ONT-scale workflows with RBedMethyl

Overview

RBedMethyl provides disk-backed access to nanoporetech modkit bedMethyl files generated from ONT data, enabling ONT-scale workflows without loading full tables into memory. This vignette demonstrates a typical workflow: ingest, subset by region, compute per-region summaries, and coerce to downstream Bioconductor classes.

The bedMethyl format

modkit, the bioinformatics tool produced by Oxford Nanopore Technologies, is one of the easiest and most direct ways to extract site-specific methylation information from a long-read BAM file produced by Dorado. As explained in UCSC, the bedMethyl format is an extension of the standard BED 9 format, with the following columns:

column name description type
1 chrom name of reference sequence from BAM header str
2 start position 0-based start position int
3 end position 0-based exclusive end position int
4 modified base code single letter code for modified base str
5 score Equal to Nvalid_cov. int
6 strand ‘+’ for positive strand ‘-’ for negative strand, ‘.’ when strands are combined str
7 start position included for compatibility int
8 end position included for compatibility int
9 color included for compatibility, always 255,0,0 str
10 Nvalid_cov Number of reads with valid modification call int
11 fraction modified Percent of valid calls that are modified float
12 Nmod Number of calls with a modified base int
13 Ncanonical Number of calls with a canonical base int
14 Nother_mod Number of calls with a modified base, other modifications int
15 Ndelete Number of reads with a deletion at this reference position int
16 Nfail Number of calls where the probability of the call was below the threshold int
17 Ndiff Number of reads with a base other than the canonical base for this modification int
18 Nnocall Number of reads aligned to this reference position, with the correct canonical base, but without a base modification call int

RBedMethyl as a plug-and-play connector

RBedMethyl package provides a minimalistic interface, which allows the users to process bedMethyl files. They can:

  1. load them into R, with a minimal memory footprint with readBedMethyl
  2. subset them:
    • by chromosome(s) (subsetByChromosomes)
    • by region(s) (subsetByRegion or using the [] bracketing index system)
    • by coverage (filterByCoverage)
    • by a specific filter on an assay (subsetBy)
  3. create region summary statistics (summarizeByRegion)
  4. convert them to other Bioconductor-powered data structures using the as(x, name) coercion: RangedSummarizedExperiment and BSseq

Ingest a bedMethyl file

The RBedMethyl object is an HDF5-backed structure. It is designed to keep a single modification (i.e, “h” or “m”). The user can select which fields to keep from the bedMethyl file during the reading process. The correspondence is:

bedMethyl name RBedMethyl assay
Nvalid_cov coverage
fraction modified pct
Nmod mod_reads
Ncanonical unmod_reads
Nother_mod other_reads
Ndelete del_reads
Nfail fail_reads
Ndiff diff_reads
Nnocall nocall_reads

By default the readBedMethyl only loads “coverage”, “pct” and “mod_reads” assays.

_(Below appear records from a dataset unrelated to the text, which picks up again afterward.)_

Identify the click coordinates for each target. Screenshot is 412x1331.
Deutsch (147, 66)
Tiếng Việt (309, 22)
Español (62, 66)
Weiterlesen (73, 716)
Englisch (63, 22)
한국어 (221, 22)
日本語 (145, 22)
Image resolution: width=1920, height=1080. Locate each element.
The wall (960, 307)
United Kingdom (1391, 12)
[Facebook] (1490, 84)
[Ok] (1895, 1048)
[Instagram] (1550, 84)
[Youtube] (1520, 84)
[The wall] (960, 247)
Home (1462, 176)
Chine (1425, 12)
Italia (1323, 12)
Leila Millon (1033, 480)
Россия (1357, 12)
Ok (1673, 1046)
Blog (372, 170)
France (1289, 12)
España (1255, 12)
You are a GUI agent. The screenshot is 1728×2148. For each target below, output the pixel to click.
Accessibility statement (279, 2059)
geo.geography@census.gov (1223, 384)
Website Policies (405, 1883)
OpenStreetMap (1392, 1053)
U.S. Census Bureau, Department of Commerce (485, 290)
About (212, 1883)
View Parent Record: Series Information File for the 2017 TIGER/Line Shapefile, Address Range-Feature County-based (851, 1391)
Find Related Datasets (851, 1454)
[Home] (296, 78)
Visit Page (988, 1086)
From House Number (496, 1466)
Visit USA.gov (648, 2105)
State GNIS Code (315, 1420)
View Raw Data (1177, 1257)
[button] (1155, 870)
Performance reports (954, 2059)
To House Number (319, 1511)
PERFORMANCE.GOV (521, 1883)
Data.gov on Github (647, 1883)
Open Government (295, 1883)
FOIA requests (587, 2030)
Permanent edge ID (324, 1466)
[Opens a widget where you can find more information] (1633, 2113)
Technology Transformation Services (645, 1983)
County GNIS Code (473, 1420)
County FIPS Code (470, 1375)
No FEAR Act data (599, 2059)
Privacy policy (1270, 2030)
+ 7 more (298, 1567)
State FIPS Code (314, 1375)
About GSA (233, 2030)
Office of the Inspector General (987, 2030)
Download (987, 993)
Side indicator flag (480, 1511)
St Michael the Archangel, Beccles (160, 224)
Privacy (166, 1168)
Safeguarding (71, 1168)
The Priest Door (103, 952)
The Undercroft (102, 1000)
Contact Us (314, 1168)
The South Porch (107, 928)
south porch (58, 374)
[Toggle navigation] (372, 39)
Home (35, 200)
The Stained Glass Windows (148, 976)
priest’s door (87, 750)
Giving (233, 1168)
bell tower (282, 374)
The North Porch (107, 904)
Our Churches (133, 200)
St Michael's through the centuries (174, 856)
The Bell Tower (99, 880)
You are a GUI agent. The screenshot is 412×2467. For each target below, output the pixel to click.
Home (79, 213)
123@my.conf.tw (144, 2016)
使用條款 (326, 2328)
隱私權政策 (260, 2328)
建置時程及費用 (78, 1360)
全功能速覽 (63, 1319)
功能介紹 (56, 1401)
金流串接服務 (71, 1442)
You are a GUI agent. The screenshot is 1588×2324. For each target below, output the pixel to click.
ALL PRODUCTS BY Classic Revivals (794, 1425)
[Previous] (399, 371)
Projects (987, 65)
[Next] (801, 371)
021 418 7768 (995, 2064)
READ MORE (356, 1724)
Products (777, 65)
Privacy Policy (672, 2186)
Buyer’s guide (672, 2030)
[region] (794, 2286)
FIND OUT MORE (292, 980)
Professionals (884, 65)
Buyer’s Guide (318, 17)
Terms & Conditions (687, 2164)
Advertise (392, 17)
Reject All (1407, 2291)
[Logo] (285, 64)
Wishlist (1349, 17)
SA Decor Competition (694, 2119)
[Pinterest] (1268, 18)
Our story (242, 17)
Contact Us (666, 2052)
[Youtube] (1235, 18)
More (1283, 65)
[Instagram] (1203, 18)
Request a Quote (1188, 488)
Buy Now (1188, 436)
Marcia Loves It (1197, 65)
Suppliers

# Example bedMethyl-like content, header is dropped
df <- data.frame(
  r1 = c("chr1", 0, 1, "m", 0, "+", 0, 1, 0, 10, 0.5, 5, 5, 0, 0, 0, 0, 0),
  r2 = c("chr1", 10, 11, "m", 0, "+", 10, 11, 0, 20, 0.25, 5, 15, 0, 0, 0, 0, 0),
  r3 = c("chr2", 0, 1, "m", 0, "-", 0, 1, 0, 8, 0.375, 3, 5, 0, 0, 0, 0, 0),
  r4 = c("chr2", 0, 1, "h", 0, "-", 0, 1, 0, 8, 0.375, 3, 5, 0, 0, 0, 0, 0)
)
df <- t(df)
colnames(df) <- c(
  "chrom", "chromStart", "chromEnd", "mod", "score", "strand",
  "thickStart", "thickEnd", "itemRgb", "coverage", "pct",
  "mod_reads", "unmod_reads", "other_reads",
  "del_reads", "fail_reads", "diff_reads", "nocall_reads"
)
df
#>    chrom  chromStart chromEnd mod score strand thickStart thickEnd itemRgb
#> r1 "chr1" "0"        "1"      "m" "0"   "+"    "0"        "1"      "0"    
#> r2 "chr1" "10"       "11"     "m" "0"   "+"    "10"       "11"     "0"    
#> r3 "chr2" "0"        "1"      "m" "0"   "-"    "0"        "1"      "0"    
#> r4 "chr2" "0"        "1"      "h" "0"   "-"    "0"        "1"      "0"    
#>    coverage pct     mod_reads unmod_reads other_reads del_reads fail_reads
#> r1 "10"     "0.5"   "5"       "5"         "0"         "0"       "0"       
#> r2 "20"     "0.25"  "5"       "15"        "0"         "0"       "0"       
#> r3 "8"      "0.375" "3"       "5"         "0"         "0"       "0"       
#> r4 "8"      "0.375" "3"       "5"         "0"         "0"       "0"       
#>    diff_reads nocall_reads
#> r1 "0"        "0"         
#> r2 "0"        "0"         
#> r3 "0"        "0"         
#> r4 "0"        "0"

bed <- tempfile(fileext = ".bed")
write.table(df, bed, quote = FALSE, sep = "\t", row.names = FALSE, col.names = FALSE)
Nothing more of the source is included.